### Reading passage

## Start

Performers Rights From A Labels Standpoint

Copyright matters affecting music and musicians.
Post Reply
New Member
New  Member
Posts: 1
Joined: Mon Oct 21, 2013 3:04 pm

Performers Rights From A Labels Standpoint

Post by copyrighthelp »

Hi All,

Would really appreciate any & all help on this.

A friend recorded a vocalist improvising. They gave me the file & verbal permission to have it, make a track with it, then pay them 20% of income. This now needs to be on paper. Is it right to think this is in two stages?:

1. Assignment Of Copyrights: both Song (music & lyrics) and Sound Recording, signed by both parties on individual contracts.

2. Because Performers' rights cannot be assigned, I (as a label) need an exclusive license from them (excluding Performing Rights Organisations) to manufacture, distribute, make available etc, for life of copyright. That the only remuneration they are legally entitled to for this is from PPL as performers, and as a label, they're not entitled to share on record sales, sync, videos, or dubbing rights.

We're all in the UK, and the recording was done here also.

User avatar
Posts: 2906
Joined: Fri Jan 29, 2010 12:43 am

Post by AndyJ »

## End

### Data extract
## Start

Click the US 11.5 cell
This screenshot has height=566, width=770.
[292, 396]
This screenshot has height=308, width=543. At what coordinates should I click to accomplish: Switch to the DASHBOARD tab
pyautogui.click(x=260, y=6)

## End

### Task directions
Copy out the forum post starting with "Post by copyrighthelp" and going on through "done here also.", swapping each "label" for "record company".

### Written reply
Post by copyrighthelp »

Hi All,

Would really appreciate any & all help on this.

A friend recorded a vocalist improvising. They gave me the file & verbal permission to have it, make a track with it, then pay them 20% of income. This now needs to be on paper. Is it right to think this is in two stages?:

1. Assignment Of Copyrights: both Song (music & lyrics) and Sound Recording, signed by both parties on individual contracts.

2. Because Performers' rights cannot be assigned, I (as a record company) need an exclusive license from them (excluding Performing Rights Organisations) to manufacture, distribute, make available etc, for life of copyright. That the only remuneration they are legally entitled to for this is from PPL as performers, and as a record company, they're not entitled to share on record sales, sync, videos, or dubbing rights.

We're all in the UK, and the recording was done here also.